From renters to buyers – what Germany’s national shift in perspective means for overseas investors

  • Just 18% of Berlin’s residents own their property (Buy Berlin)
  • Berlin rents up 9% from 2013 to 2014 (JLL)
  • Low entry point of €109,600 attracting global interest in buy-to-let (Property Frontiers)

“When you look at a property investment, always think it through to the end. Know your exit strategy from day one.”

Sage advice from Ray Withers, Chief Executive of leading property investment specialists Property Frontiers. Withers has been at the helm of the company for over a decade, overseeing successful client investments in properties around the world. The company’s latest offering, the high spec collection of studio, one, two and three bedroom apartments at Stadtpark Steglitz in Berlin, provides an excellent illustration of Withers’ point.

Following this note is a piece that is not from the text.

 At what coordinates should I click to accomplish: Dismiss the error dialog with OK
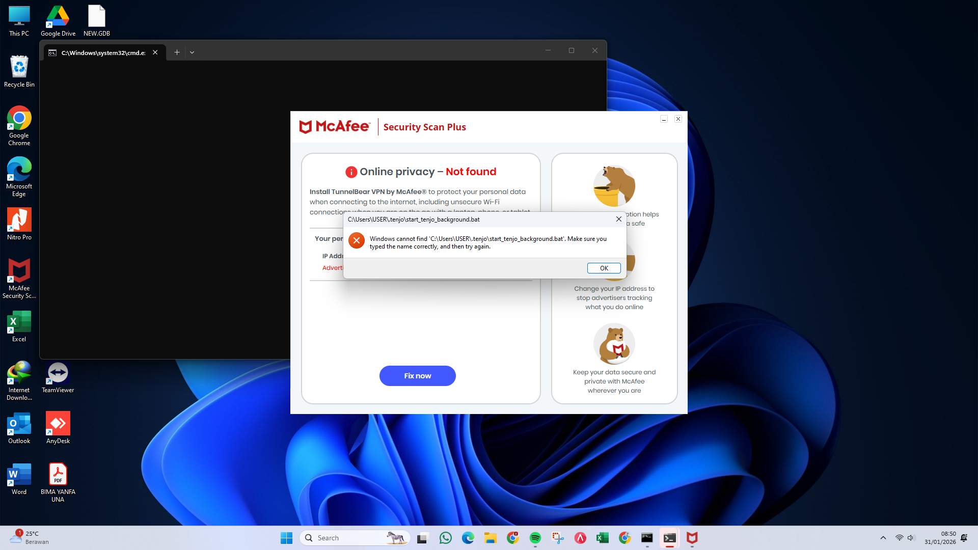pos(604,268)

Germany – and in particular Berlin – has been a nation of renters for decades. According to Buy Berlin, just 18% of the city’s residents are owner-occupiers due to the housing subsidy legacy of the old East German government. Across the country, ownership remains low, with only around half of Germans owning a home. The only country with a lower home ownership rate in Europe is Switzerland.

However, a national shift in perspective has created an interesting change in the makeup of Berlin’s residential population. Now, increasing numbers of renters are becoming buyers, giving the property market a new lease of life. Michael Schlatterer of CBRE Germany comments,

“There is a shift towards owner-occupation, that’s for sure. You can see that the trajectory for condominium purchases is going up.”

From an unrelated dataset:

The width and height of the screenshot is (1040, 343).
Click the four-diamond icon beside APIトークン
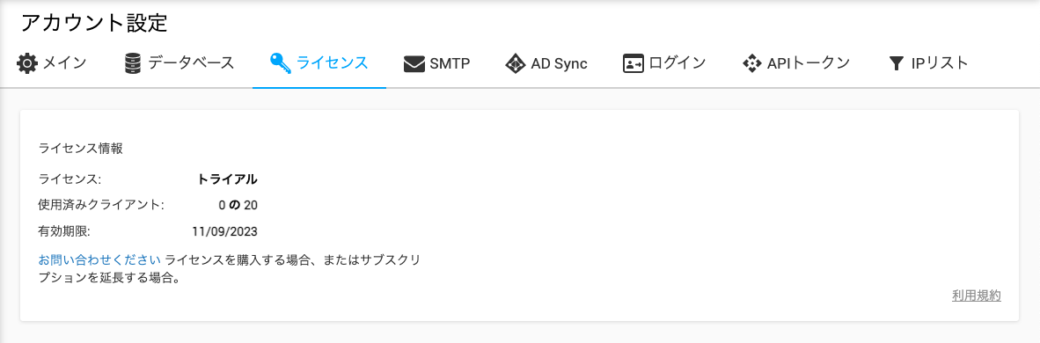point(751,63)
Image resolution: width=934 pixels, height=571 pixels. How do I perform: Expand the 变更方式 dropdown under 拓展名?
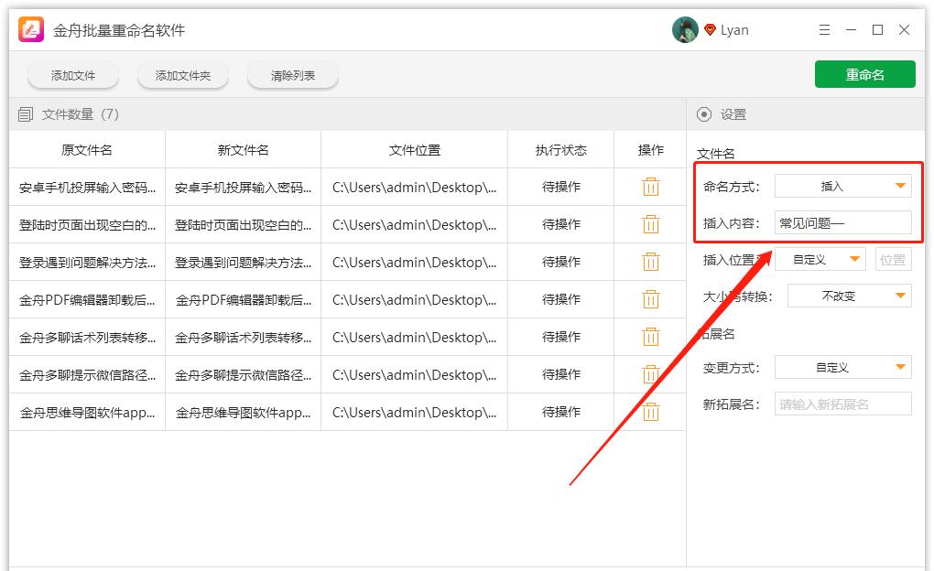pyautogui.click(x=842, y=367)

Rent rises are one of the factors behind the new German interest in buying property. According to Jones Lang LaSalle, rents in Berlin have risen from €5.50 per square metre in 2005 to €9 per square metre in 2014. From 2013 to 2014 alone, rents rose by more than 9%. While Berlin has responded by introducing a rent cap, many tenants have already had their heads turned by the prospect of property ownership.

Continuing low interest rates across Europe and Eurozone-related uncertainties have also caused many Germans to look at buying property, as they seek out the best ways to make their savings work for them in this post-Great Recession world. Andrew Groom of Jones Lang LaSalle comments,

“We’re at the start of a re-pricing period of anywhere between two to five years. Prices in Germany have tended to be stable for long periods of time, and have then been driven by bigger macro-economic political events. We’re going through a macro-economic situation now, which is driving Germans back into bricks and mortar.”

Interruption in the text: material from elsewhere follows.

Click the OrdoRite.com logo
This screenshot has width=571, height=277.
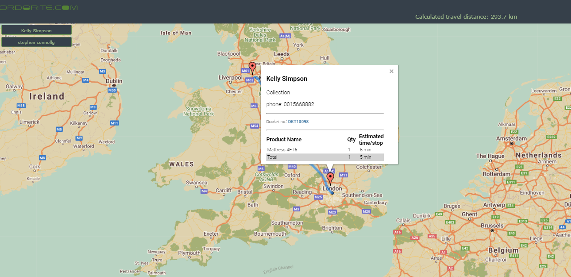39,7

This shift in national attitudes across Germany has served to create an interesting opportunity for overseas investors in cities like Berlin. As the housing market takes on a new dynamic, buy-to-let properties like Stadtpark Steglitz have become increasingly appealing, with the more active market offering a realistic exit strategy. Apartments there are available from €109,600, with gross yields up to 5.6%. Property Frontiers’ Ray Withers comments,

“We’re experiencing a real upturn in demand from investors for property in Germany and in particular in the capital. As the Berlin market shifts its focus, international investors are seeing a new and realistic exit strategy open up before them. Combined with the stability of Germany as an investment prospect, Berlin has quickly become one of the most exciting residential property investment destinations in Europe.”